TEXTO FORNECIDO:

====================

Um ano se passou com
Pará treinando no Barcelona e nada de uma grande chance aparecer. Descrente,
pensou em voltar à sua terra natal e largar a bola.
"Cheguei para o
presidente e falei: 'Acho que não vou dar em nada, mesmo... Preciso voltar pra
minha casa, estou com saudades dos meus pais. O senhor me dá o dinheiro da
passagem?'. Eu ia desistir mesmo, foi pouco muito pouco. Aí ele me falou:
'Espera mais 10 dias, porque eu vou organizar um quadrangular aqui entre a
gente, o Santo André, o Taboão e a Portuguesa'. Eu topei, e parece que foi coisa
de Deus", recorda.
A partir daí, ele
embalou de vez, e até de maneira cômica.
"O primeiro jogo
foi Barcelona contra Santo André, vencemos por 1 a 0 e eu fui bem jogando de
volante. Nosso treinador chegou pro presidente do Santo André e jogou a ideia:
'E aí, o que achou do Pará?'. Ele respondeu: 'Excelente jogador, mas na função
dele já temos vários, e que estão aqui há mais tempo. O que eu estou precisando
mesmo é de um lateral direito...'. Aí o treinador manda essa, sem nem falar
comigo: 'Então você precisa ver esse rapaz jogando de lateral!' (risos)",
gargalha.
"O presidente do
Santo André não acreditou no começo, perguntou se era sério, e o técnico
continuou: 'É um baita lateral, joga na esquerda e na direita, hoje só estava
quebrando um galho de volante'. E eu nunca tinha jogado de lateral na vida
(risos)", diverte-se.
Com tantas boas
recomendações, Pará foi chamado para disputar um jogo-treino no dia seguinte
pelo Santo André. A pressão era grande, e o frio na barriga também.

====================

DADOS DA TAREFA:
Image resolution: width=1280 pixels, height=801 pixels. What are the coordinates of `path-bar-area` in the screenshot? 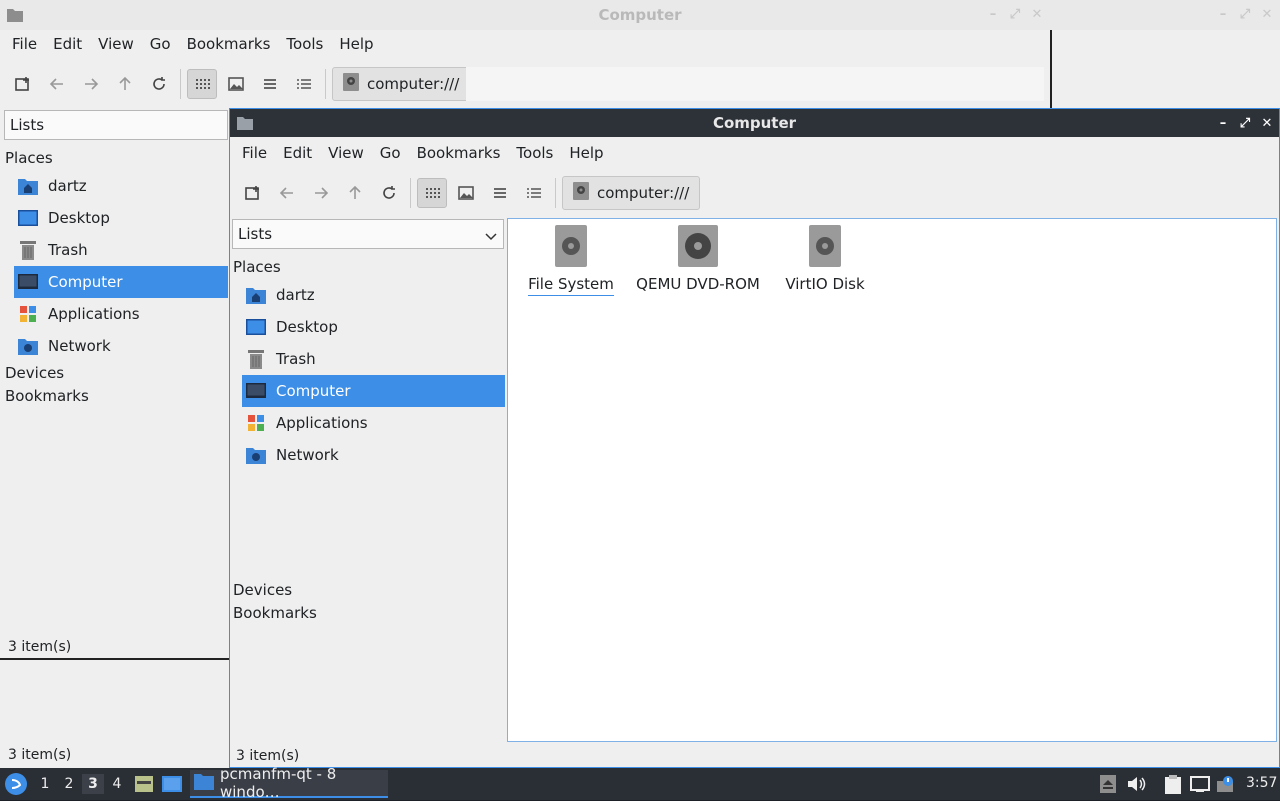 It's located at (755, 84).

====================

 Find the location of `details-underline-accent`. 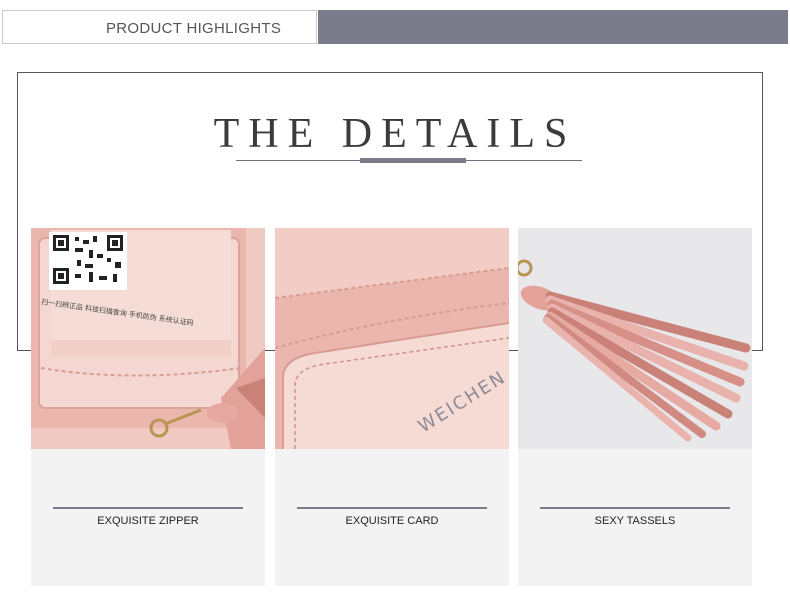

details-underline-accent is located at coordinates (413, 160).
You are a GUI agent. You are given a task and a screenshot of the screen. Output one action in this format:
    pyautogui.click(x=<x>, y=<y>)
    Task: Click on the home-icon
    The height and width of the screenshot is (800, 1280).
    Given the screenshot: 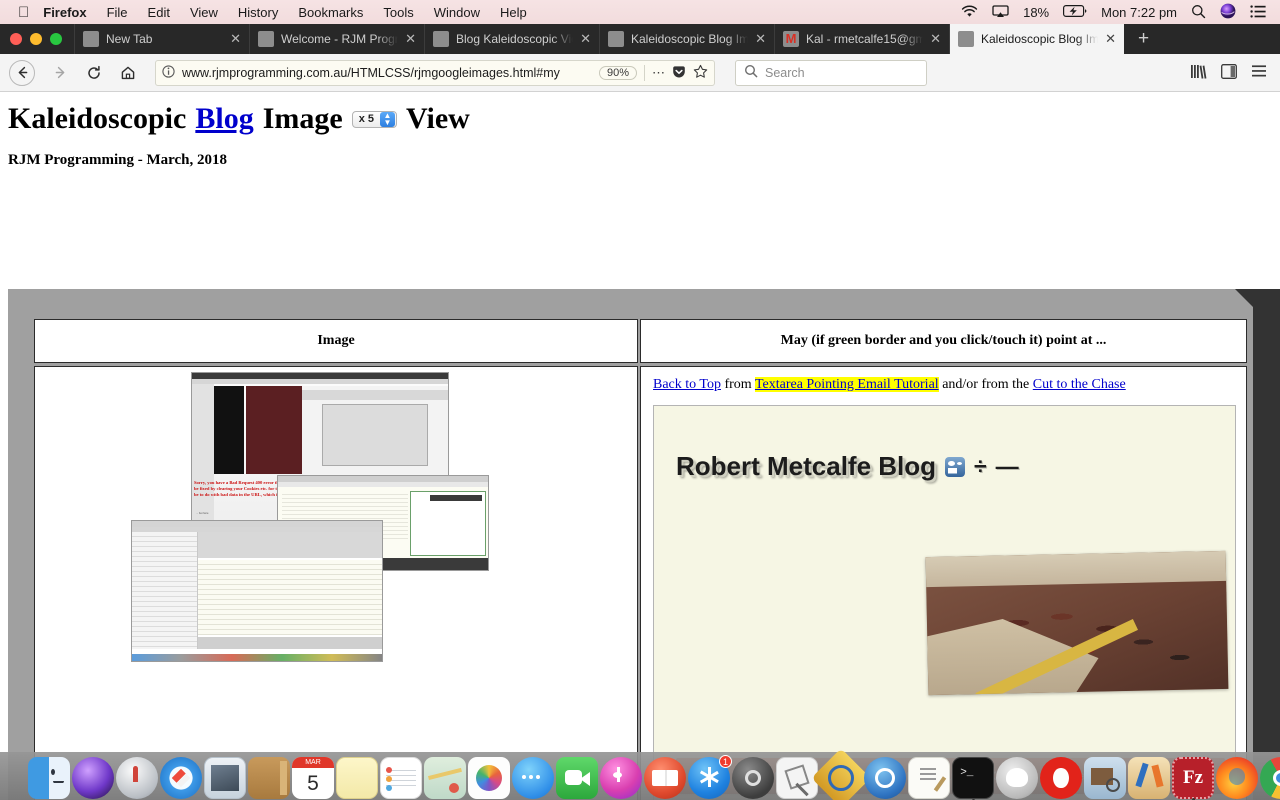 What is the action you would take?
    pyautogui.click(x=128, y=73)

====================

LISTA DE EXERCÍCIOS:
a) Responda às perguntas abaixo com base no texto sobre Pará:
(i) Por quanto tempo Pará treinou no Barcelona sem que surgisse uma grande chance?
(ii) Além do Barcelona, quais times participariam do quadrangular organizado pelo presidente?
(iii) Qual foi o placar do primeiro jogo, entre Barcelona e Santo André?
b) Nos registros, troque "screenshot" por "capture" nas linhas que começam na que contém "You are a GUI" e terminam na que contém "The height and", sem alterar mais nada. Escreva somente essas linhas.
O texto e os registros não têm nenhuma relação entre si.

RESPOSTAS:
a)
(i) Por um ano.
(ii) Santo André, Taboão e Portuguesa.
(iii) O Barcelona venceu por 1 a 0.

b)
You are a GUI agent. You are given a task and a capture of the screen. Output one action in this format:
    pyautogui.click(x=<x>, y=<y>)
    Task: Click on the home-icon
    The height and width of the capture is (800, 1280).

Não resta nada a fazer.